Blair leaned back over his heels, not sure yet what he had witnessed. When he looked up, he saw Jim standing across from him, staring at him. His friend had brought him back to life once, too. Blair had been a little busy being dead at the time, so he had no idea if the saving play was anything near that flashy and impressive _from the outside_ , but there was no easy explanation for how Jim had managed to bring him back either. Blair managed a slight shrug and a halfhearted grin.

"Must be a sentinel thing after all," he said.

"I swear to god, chief, you better not run any tests on that one," Jim replied. Blair held up his hands to back away from the idea.

"Nope, guides are better not-dead. No trial and error necessary."

 

***

 

Curled over Derek in as much of a hug as he could manage without letting him move, Stiles tucked his face to Derek's neck to feel his pulse. Rapid and strong and he was _alive_. After days of hearing him in pain, watching him die was actually terrifying. That wasn't why Derek had come from Beacon Hills, not to be killed. That wasn't allowed. Not like that.

"What did you do?" Derek asked, his voice quiet next to Stiles' ear. In the chaos that was his perception of life at the moment, Stiles’ senses were up and down but he was hyper-tuned into the man and would have heard a whisper. He kissed him for it.

"I got scared," he said. He closed his eyes and rested his forehead to Derek's. "Don't leave me here. Not okay."

He felt Derek's arms wrap up around him finally and _nope_ Stiles wasn't crying over it, _nope, not at all_. A long minute later Derek asked to be let up and Stiles just shook his head. The arms tightened around him then as Derek leveraged off of his weight - _the sneaky cheater_ \- and pulled Stiles closer as he sat up. Stiles just wrapped his arms around his shoulders instead of his head and didn't complain about being dragged into Derek's lap. He was strong and he was alive. He was bloody, too, but that didn't fully register.

"Come on, man. We gotta get you checked out," said Blair, somewhere off behind Stiles. "What the hell were you thinking? Picking a fight with four guys. Jeeeze."

"I was thinking the bastards needed to die," said Derek. He was still being quiet because Stiles was still in his space.

"Well it's not like that actually answered my question, but we'll roll with it," said Blair.

Stiles kept his side tucked up against Derek's, feeling the man's heartbeat even as he listened for it. Jim thought he was too tuned in to Derek _before_ and those minutes of absolute silence from the man did nothing to make Stiles pull back from it.

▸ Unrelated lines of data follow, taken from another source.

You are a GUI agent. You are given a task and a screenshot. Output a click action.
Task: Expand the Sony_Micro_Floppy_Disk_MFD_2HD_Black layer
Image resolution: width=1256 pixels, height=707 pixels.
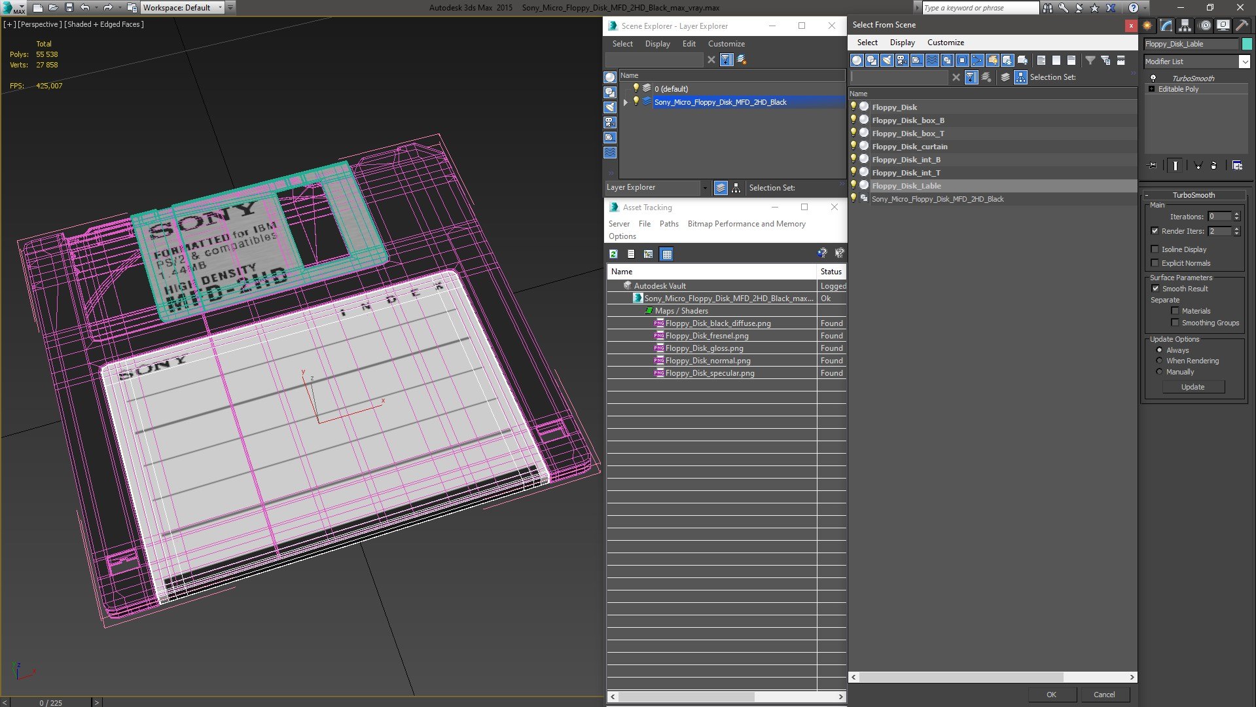[x=626, y=102]
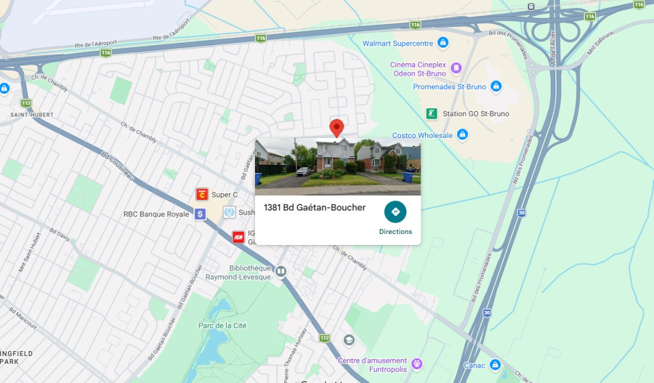Open the street view house thumbnail
Image resolution: width=654 pixels, height=383 pixels.
338,167
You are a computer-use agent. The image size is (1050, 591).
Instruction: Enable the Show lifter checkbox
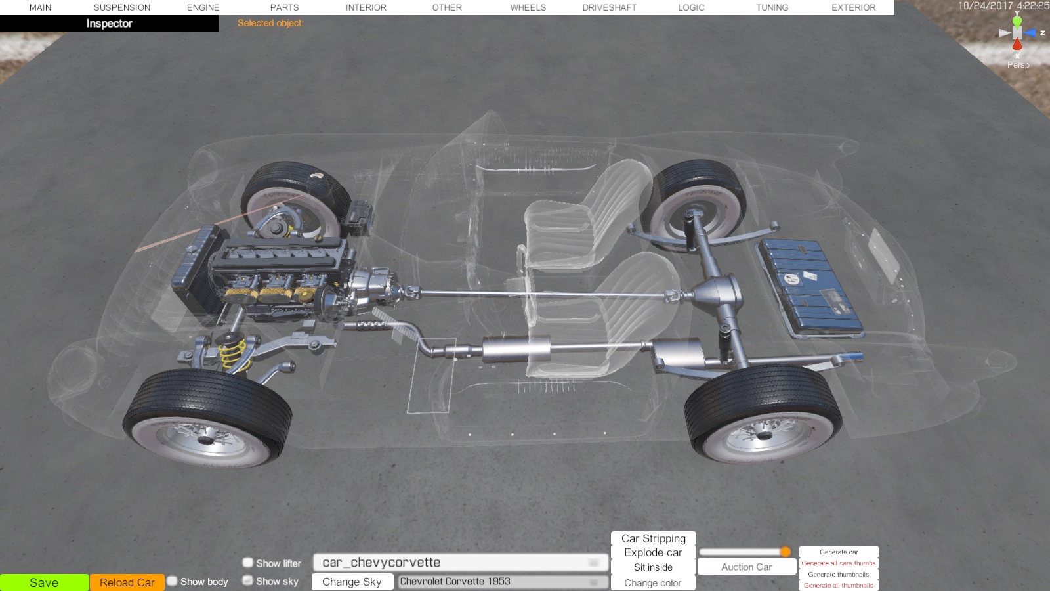click(248, 563)

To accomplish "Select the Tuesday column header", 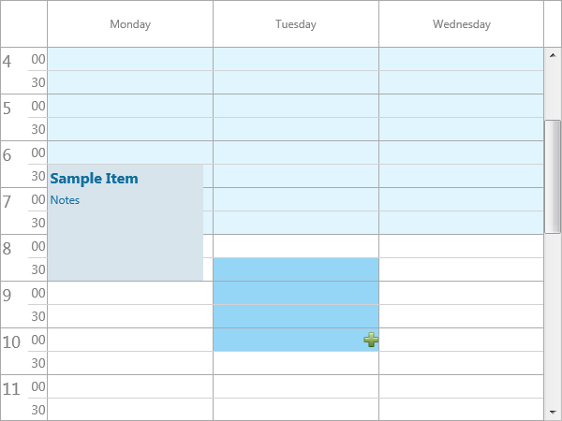I will [x=296, y=24].
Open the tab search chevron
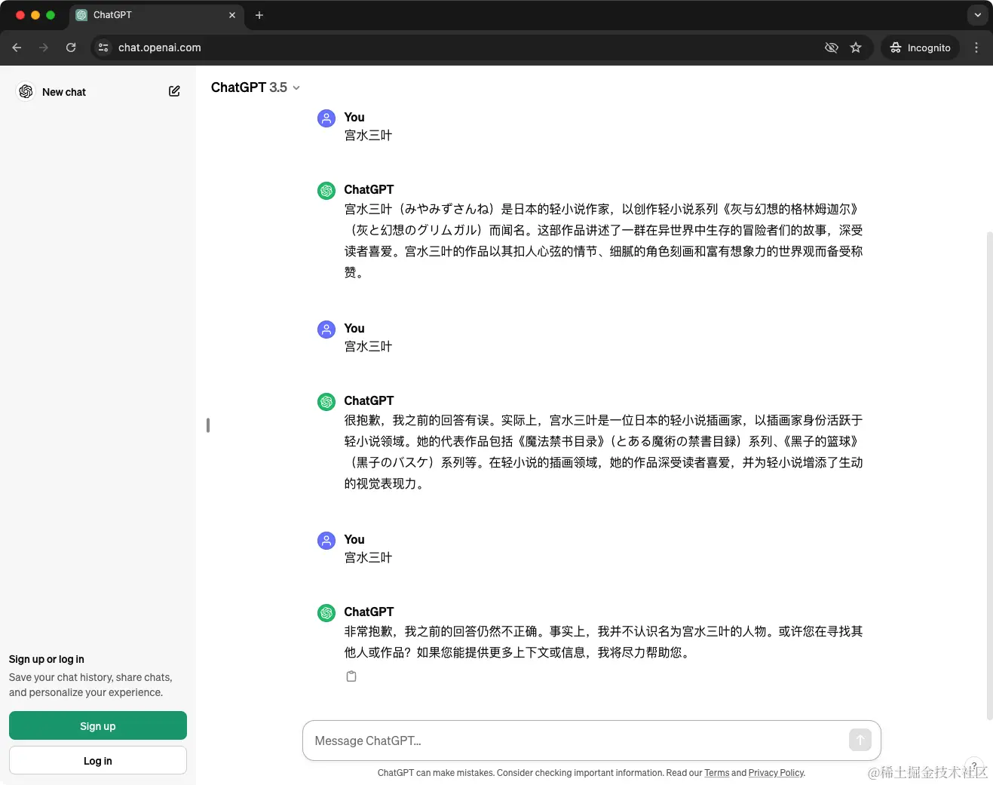The height and width of the screenshot is (785, 993). 977,15
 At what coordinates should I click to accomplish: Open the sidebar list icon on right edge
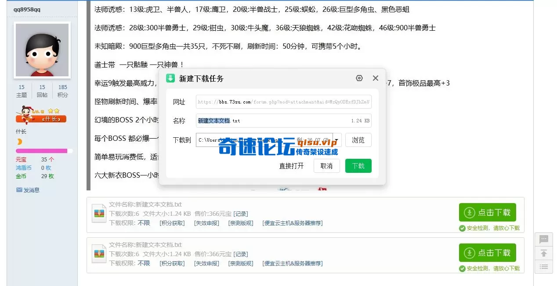coord(544,266)
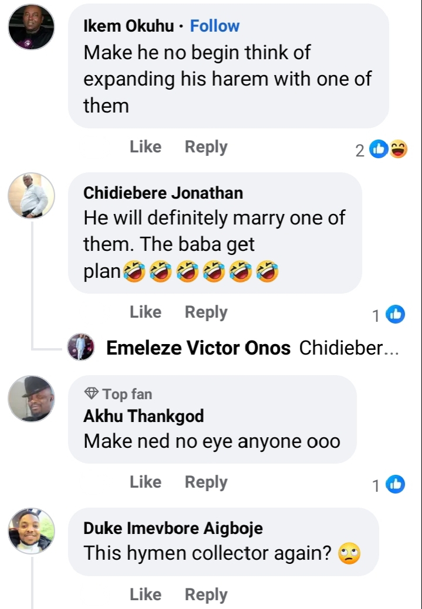Reply to Akhu Thankgod's comment
Screen dimensions: 422x609
point(206,482)
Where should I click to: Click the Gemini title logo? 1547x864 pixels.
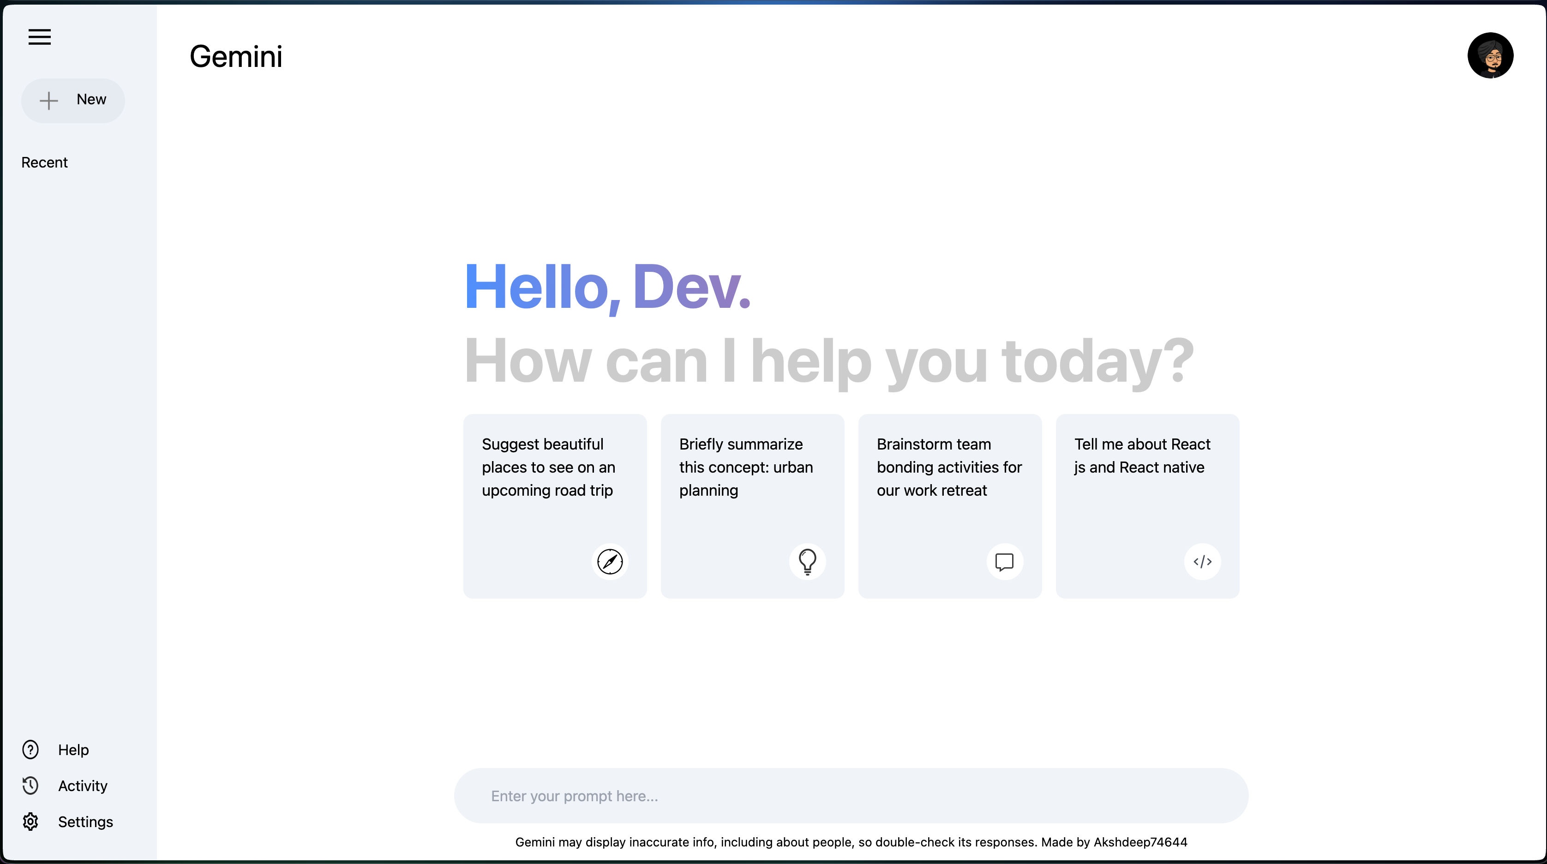[236, 56]
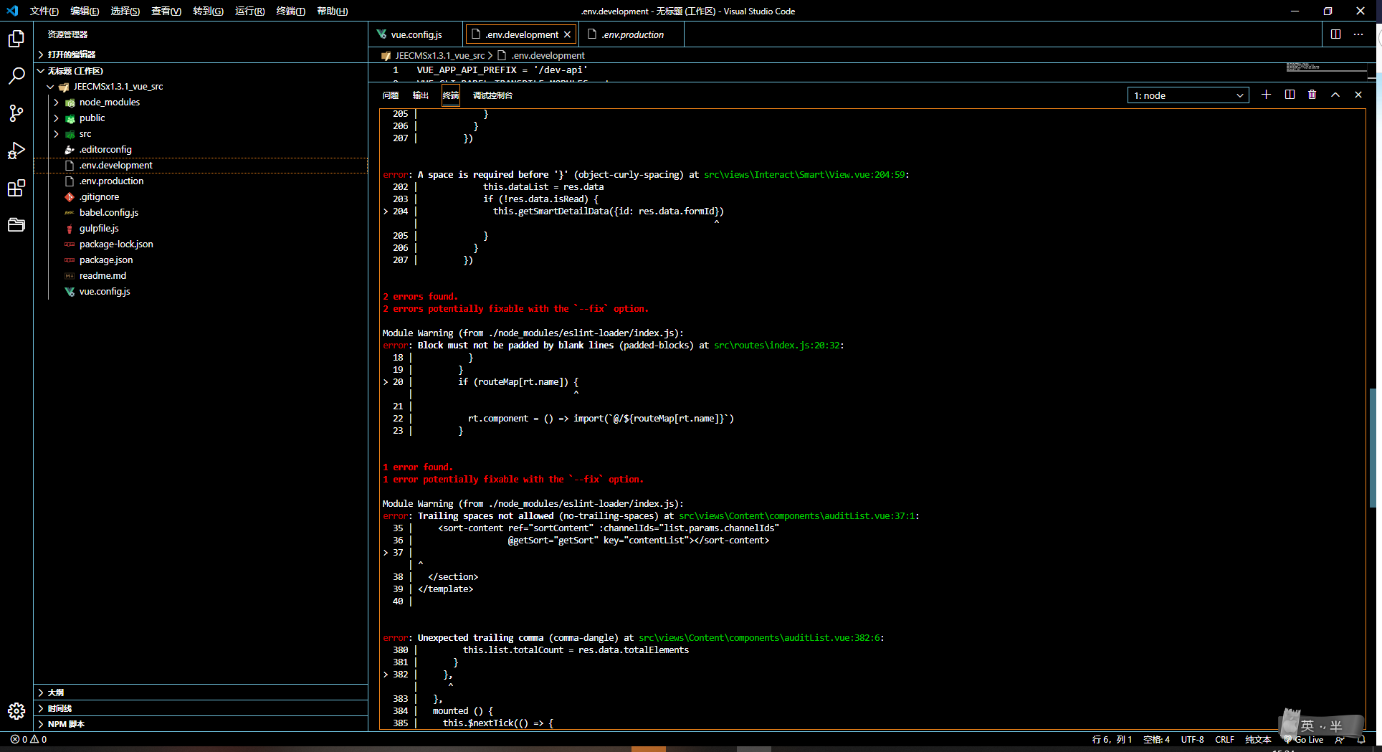The image size is (1382, 752).
Task: Open the 终端 menu in menu bar
Action: coord(290,11)
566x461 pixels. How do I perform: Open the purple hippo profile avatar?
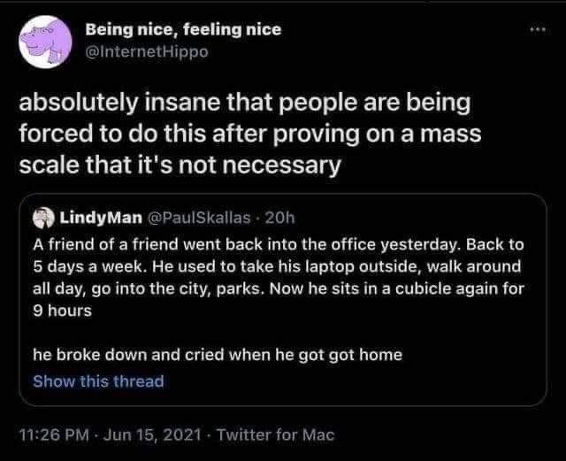point(42,42)
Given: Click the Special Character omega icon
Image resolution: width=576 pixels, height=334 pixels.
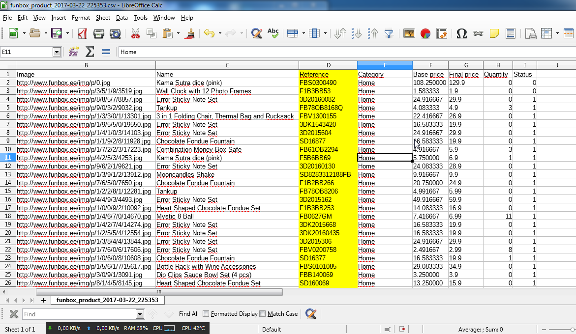Looking at the screenshot, I should [461, 33].
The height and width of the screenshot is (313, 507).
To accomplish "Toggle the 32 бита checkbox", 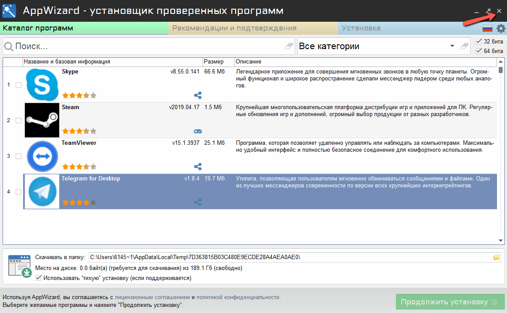I will (x=479, y=41).
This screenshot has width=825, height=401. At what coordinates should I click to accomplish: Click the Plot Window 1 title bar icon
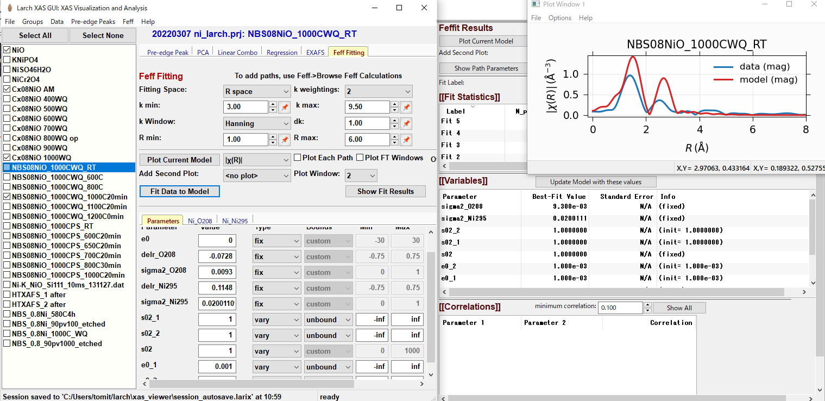tap(537, 4)
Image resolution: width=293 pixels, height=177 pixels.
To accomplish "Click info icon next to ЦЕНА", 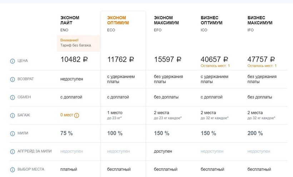I will (13, 61).
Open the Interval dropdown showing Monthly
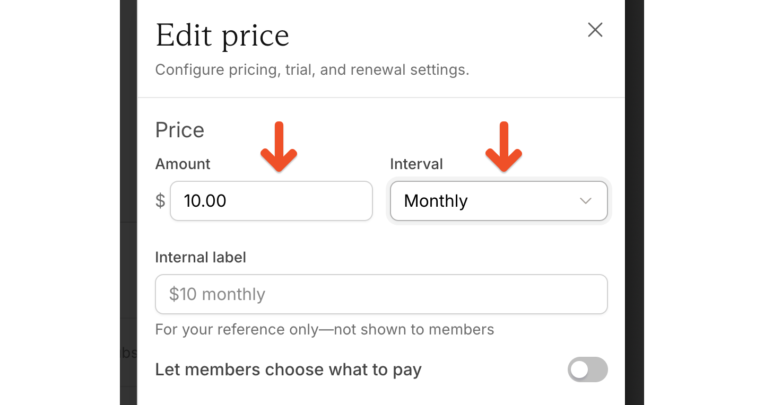764x405 pixels. click(x=499, y=201)
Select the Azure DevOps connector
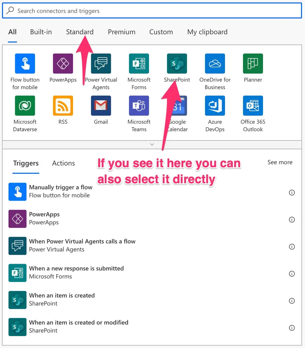 coord(215,106)
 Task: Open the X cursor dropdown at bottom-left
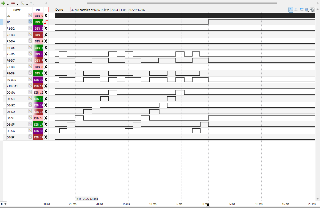click(x=6, y=204)
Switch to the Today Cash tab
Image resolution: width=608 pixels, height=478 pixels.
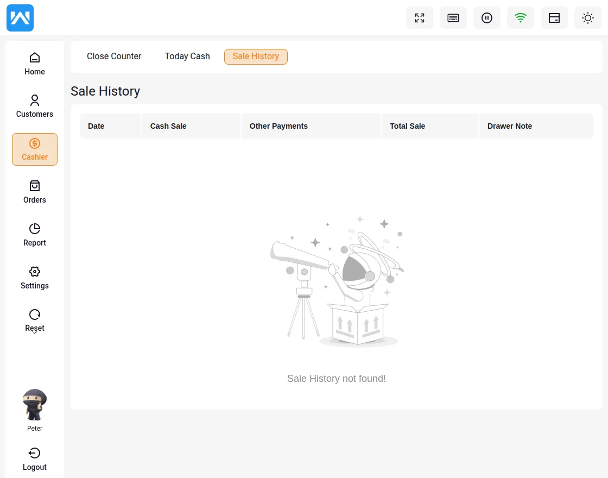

"What happened?" he asked. Derek shook his head.

"I shouldn't have gone after Meyers. I wasn't strong enough. I couldn't... I don't know. Nothing worked," he said. He stared down at his hand in Stiles' lap and turned it palm up. He flexed his fingers and claws suddenly existed, which seemed to confuse him. "I couldn't hold the wolf. I couldn't stay there to fight."

"It wiped you out trying," said Talia. "Which makes me worried about what they did to you over the past week."

Based on the change in his heartbeat and breathing, that wasn't a topic Derek was open to discussing. Blair angled closer, fully confused and concerned all over again.

"Wait, what happened this week?" he asked, looking from face to face for an explanation. Derek didn't volunteer and Stiles shifted how he sat just slightly to put himself more fully between Derek and the question.

"Don't ask," he said.

"Like hell," returned Blair.

"Ward six happened, Sandburg," said Jim. "Leave it alone."

That shut the man up. It made him angry and anxious but he nodded acceptance of it. "We gotta talk," was all he said.

"Yeah, no kidding," agreed Jim. Talia looked between the two men before she glanced over at Stiles and Derek. She seemed to be taking inventory, checking faces in the crowd, seeing who was around. Then she looked to Blair and his backpack. There was also a lanyard around his neck attached to a laminate card in his jacket pocket.

"When do you have to be back?" she asked Blair, her voice quiet. Blair looked around like she had.

"Uh. I had a half hour minimum," he said. He scrunched his nose up, looking suspiciously guilty. "That's one of the things I gotta talk about."

Talia nodded. Stiles stared at her, confused despite himself. She seemed really comfortable with Blair around considering how she had treated Stiles when he first showed up. She put a hand to Stiles' shoulder and gave a gentle push. "Let's get these two out of sight for awhile."

Stiles looked up at the windows high over the yard. He reluctantly nodded. Jim stood beside his mom and held out a hand to help him untangle from Derek as back up to Talia's hint. Derek pulled back enough to show he wasn't arguing so Stiles didn't. The second he was clear, Talia and Blair were trying to help Derek to his feet. He stood unbalanced for a moment, staring down at his shredded and bloody shirt. Talia settled the worry when she lifted the shirt and checked that the gashes had all started to heal if not disappeared.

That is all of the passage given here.